*** Opening of Information provided ***

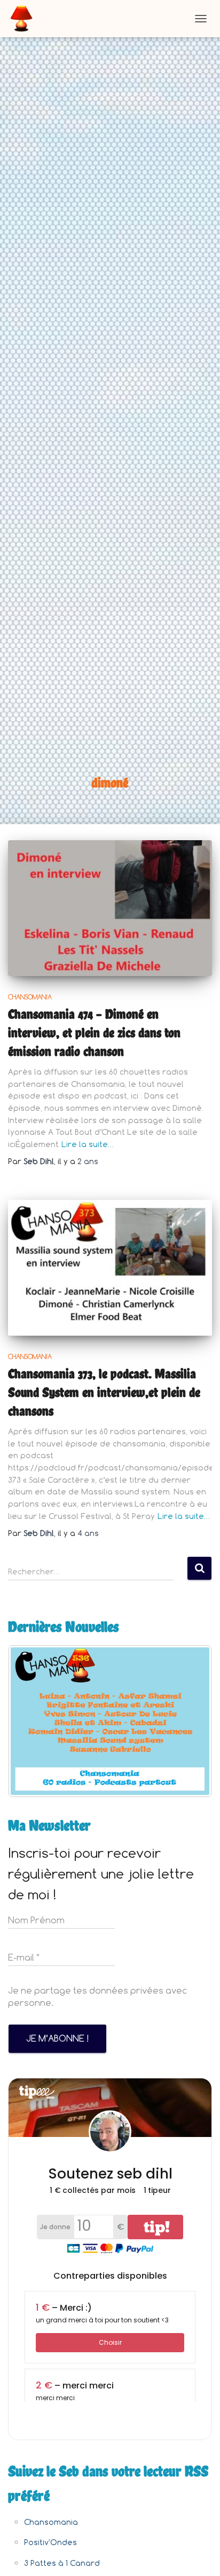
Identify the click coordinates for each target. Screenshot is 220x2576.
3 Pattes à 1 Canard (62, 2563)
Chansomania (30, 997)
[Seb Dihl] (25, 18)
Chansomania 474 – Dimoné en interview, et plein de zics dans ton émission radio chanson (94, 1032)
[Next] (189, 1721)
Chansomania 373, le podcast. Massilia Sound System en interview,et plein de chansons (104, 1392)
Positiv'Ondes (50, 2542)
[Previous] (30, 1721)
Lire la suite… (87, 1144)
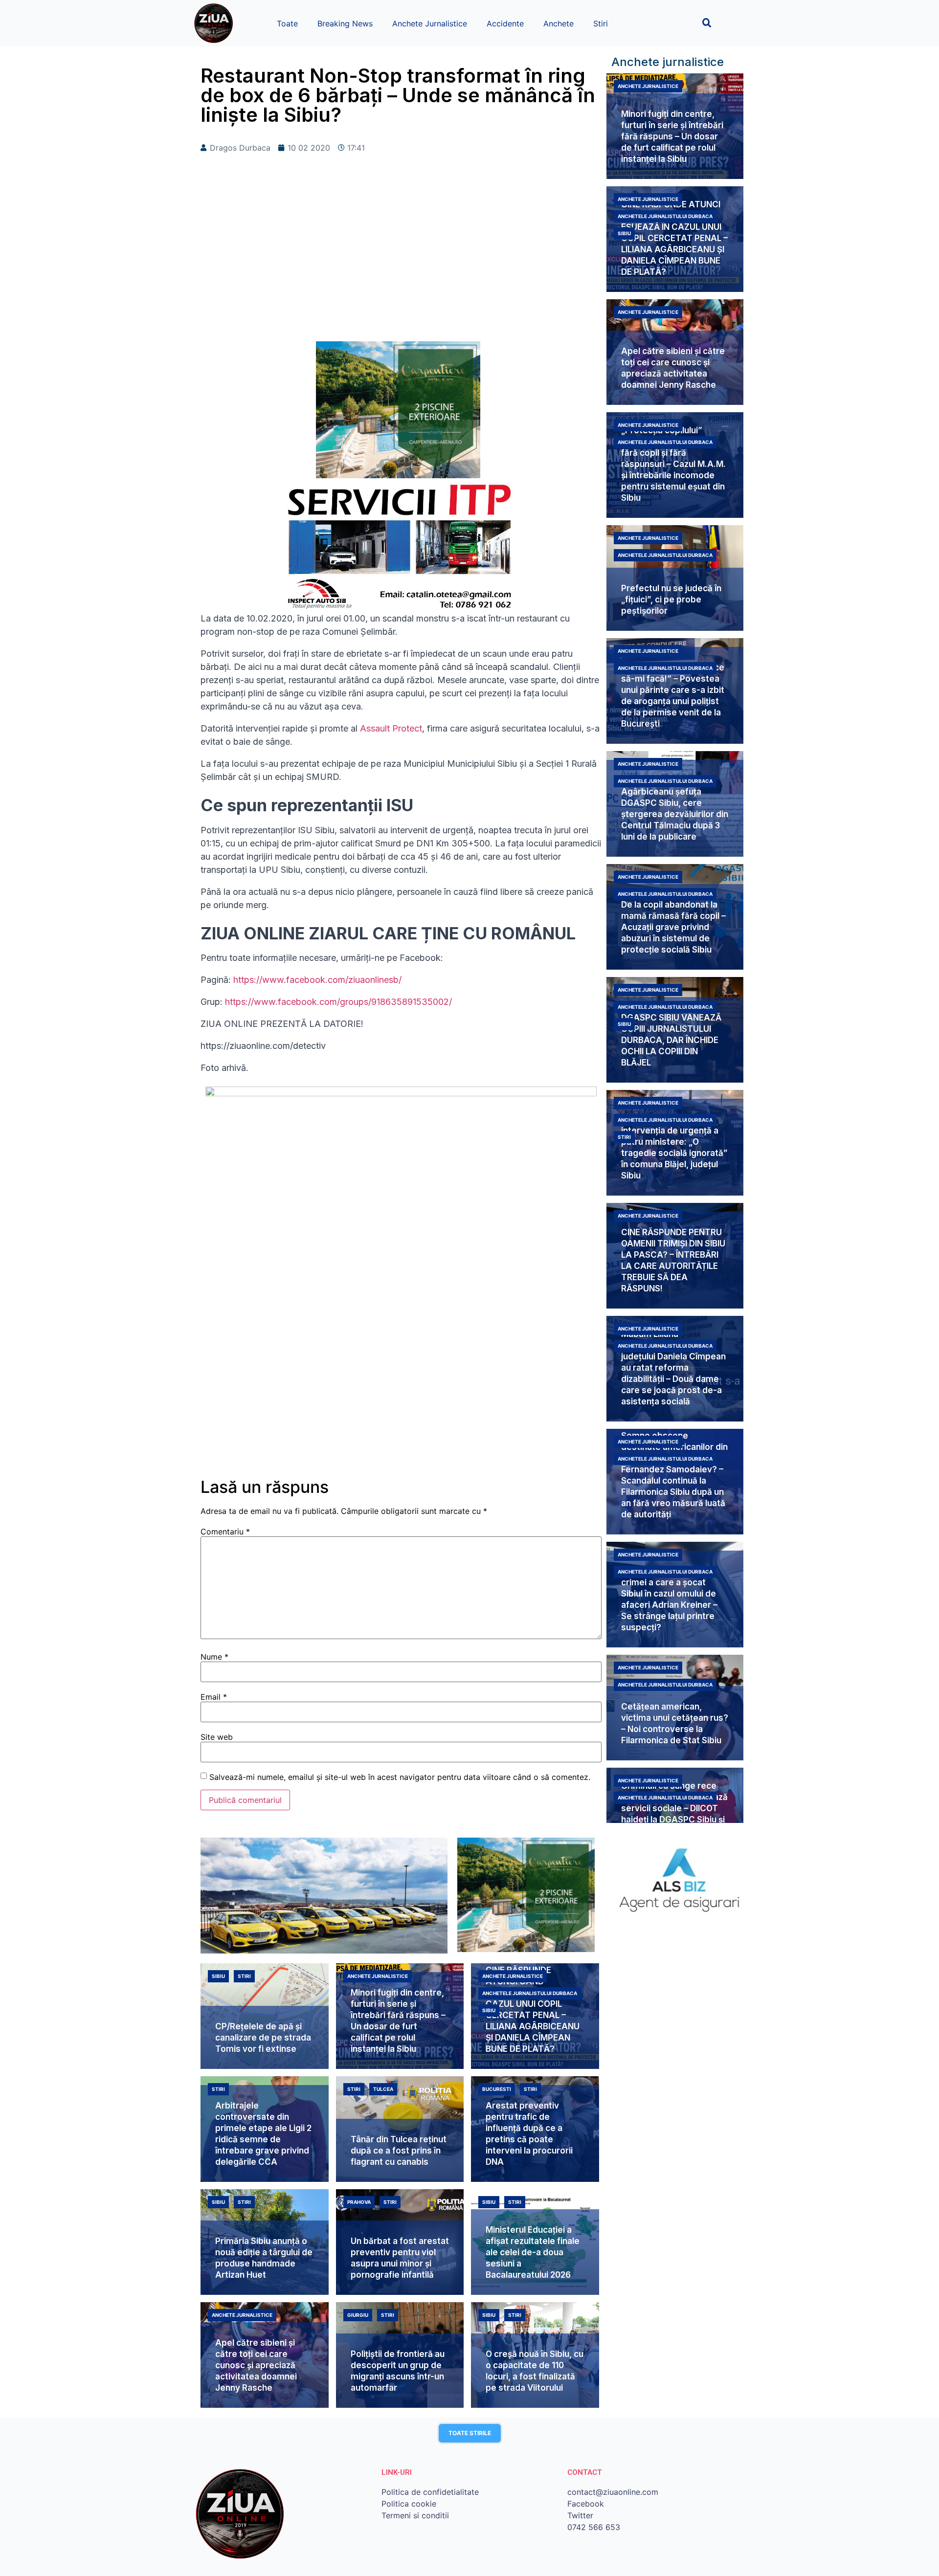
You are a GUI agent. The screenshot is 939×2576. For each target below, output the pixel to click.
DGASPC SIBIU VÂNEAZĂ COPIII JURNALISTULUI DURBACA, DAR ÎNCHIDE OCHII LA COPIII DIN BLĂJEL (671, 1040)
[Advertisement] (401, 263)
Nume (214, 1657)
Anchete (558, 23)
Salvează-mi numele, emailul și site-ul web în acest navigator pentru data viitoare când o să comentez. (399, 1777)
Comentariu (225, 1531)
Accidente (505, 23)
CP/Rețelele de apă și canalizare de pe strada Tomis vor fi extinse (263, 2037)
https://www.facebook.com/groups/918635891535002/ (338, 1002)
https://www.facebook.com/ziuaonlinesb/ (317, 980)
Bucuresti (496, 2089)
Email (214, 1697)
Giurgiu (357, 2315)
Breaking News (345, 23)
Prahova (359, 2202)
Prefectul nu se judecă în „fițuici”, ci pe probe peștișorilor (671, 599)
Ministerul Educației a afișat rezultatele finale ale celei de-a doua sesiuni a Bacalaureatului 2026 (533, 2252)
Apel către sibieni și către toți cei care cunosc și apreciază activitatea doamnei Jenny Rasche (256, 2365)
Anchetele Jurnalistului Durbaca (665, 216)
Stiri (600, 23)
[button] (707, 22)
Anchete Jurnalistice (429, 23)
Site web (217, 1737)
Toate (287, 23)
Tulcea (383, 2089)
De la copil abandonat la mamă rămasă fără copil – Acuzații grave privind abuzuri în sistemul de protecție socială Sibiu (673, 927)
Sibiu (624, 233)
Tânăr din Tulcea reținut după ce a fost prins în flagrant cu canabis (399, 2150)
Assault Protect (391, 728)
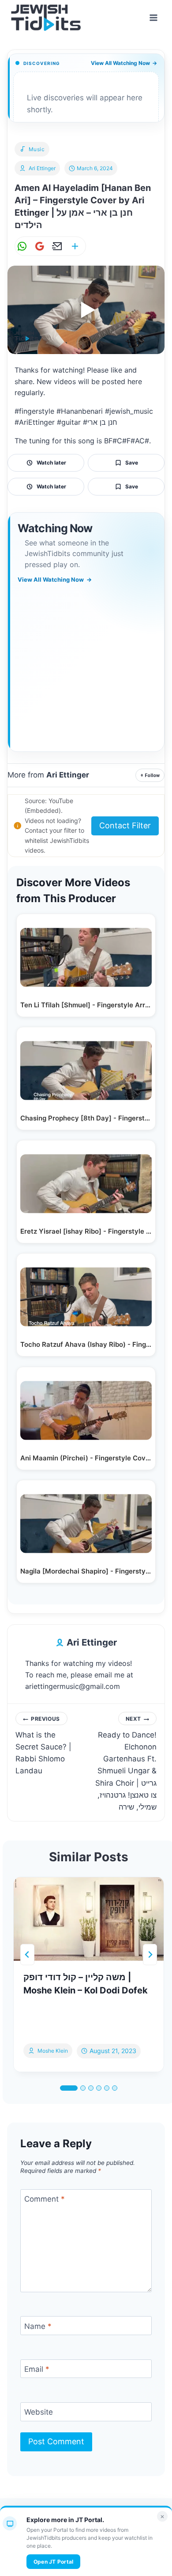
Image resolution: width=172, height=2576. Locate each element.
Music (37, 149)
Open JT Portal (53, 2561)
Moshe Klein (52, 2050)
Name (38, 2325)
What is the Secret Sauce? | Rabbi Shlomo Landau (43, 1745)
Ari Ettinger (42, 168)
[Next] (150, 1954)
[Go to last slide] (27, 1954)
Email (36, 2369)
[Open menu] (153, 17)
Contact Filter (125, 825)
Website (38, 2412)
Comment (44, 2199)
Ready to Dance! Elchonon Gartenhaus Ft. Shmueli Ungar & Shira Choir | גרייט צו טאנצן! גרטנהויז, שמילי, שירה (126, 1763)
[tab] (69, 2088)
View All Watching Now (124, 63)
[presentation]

*** Close of Information provided ***

* How to complete this task *
Could you write out the records exactly while omitting every picture?

* Answer section *
Identify the click coordinates for each target. Screenshot is 220x2576.
3 Pattes à 1 Canard (62, 2563)
Chansomania (30, 997)
[Seb Dihl] (25, 18)
Chansomania 474 – Dimoné en interview, et plein de zics dans ton émission radio chanson (94, 1032)
[Next] (189, 1721)
Chansomania 373, le podcast. Massilia Sound System en interview,et plein de chansons (104, 1392)
Positiv'Ondes (50, 2542)
[Previous] (30, 1721)
Lire la suite… (87, 1144)
You are a GUI agent. The screenshot is 939×2576. For each target below, output the pixel to click.
DGASPC SIBIU VÂNEAZĂ COPIII JURNALISTULUI DURBACA, DAR ÎNCHIDE OCHII LA COPIII DIN BLĂJEL (671, 1040)
[Advertisement] (401, 263)
Nume (214, 1657)
Anchete (558, 23)
Salvează-mi numele, emailul și site-ul web în acest navigator pentru data viitoare când o să comentez. (399, 1777)
Comentariu (225, 1531)
Accidente (505, 23)
CP/Rețelele de apă și canalizare de pe strada Tomis vor fi extinse (263, 2037)
https://www.facebook.com/groups/918635891535002/ (338, 1002)
https://www.facebook.com/ziuaonlinesb/ (317, 980)
Bucuresti (496, 2089)
Email (214, 1697)
Giurgiu (357, 2315)
Breaking News (345, 23)
Prahova (359, 2202)
Prefectul nu se judecă în „fițuici”, ci pe probe peștișorilor (671, 599)
Ministerul Educației a afișat rezultatele finale ale celei de-a doua sesiuni a Bacalaureatului 2026 (533, 2252)
Apel către sibieni și către toți cei care cunosc și apreciază activitatea doamnei Jenny Rasche (256, 2365)
Anchetele Jurnalistului Durbaca (665, 216)
Stiri (600, 23)
[button] (707, 22)
Anchete Jurnalistice (429, 23)
Site web (217, 1737)
Toate (287, 23)
Tulcea (383, 2089)
De la copil abandonat la mamă rămasă fără copil – Acuzații grave privind abuzuri în sistemul de protecție socială Sibiu (673, 927)
Sibiu (624, 233)
Tânăr din Tulcea reținut după ce a fost prins în flagrant cu canabis (399, 2150)
Assault Protect (391, 728)
Image resolution: width=172, height=2576. Locate each element.
Music (37, 149)
Open JT Portal (53, 2561)
Moshe Klein (52, 2050)
Name (38, 2325)
What is the Secret Sauce? | Rabbi Shlomo Landau (43, 1745)
Ari Ettinger (42, 168)
[Next] (150, 1954)
[Go to last slide] (27, 1954)
Email (36, 2369)
[Open menu] (153, 17)
Contact Filter (125, 825)
Website (38, 2412)
Comment (44, 2199)
Ready to Dance! Elchonon Gartenhaus Ft. Shmueli Ungar & Shira Choir | גרייט צו טאנצן! גרטנהויז, שמילי, שירה (126, 1763)
[tab] (69, 2088)
View All Watching Now (124, 63)
[presentation]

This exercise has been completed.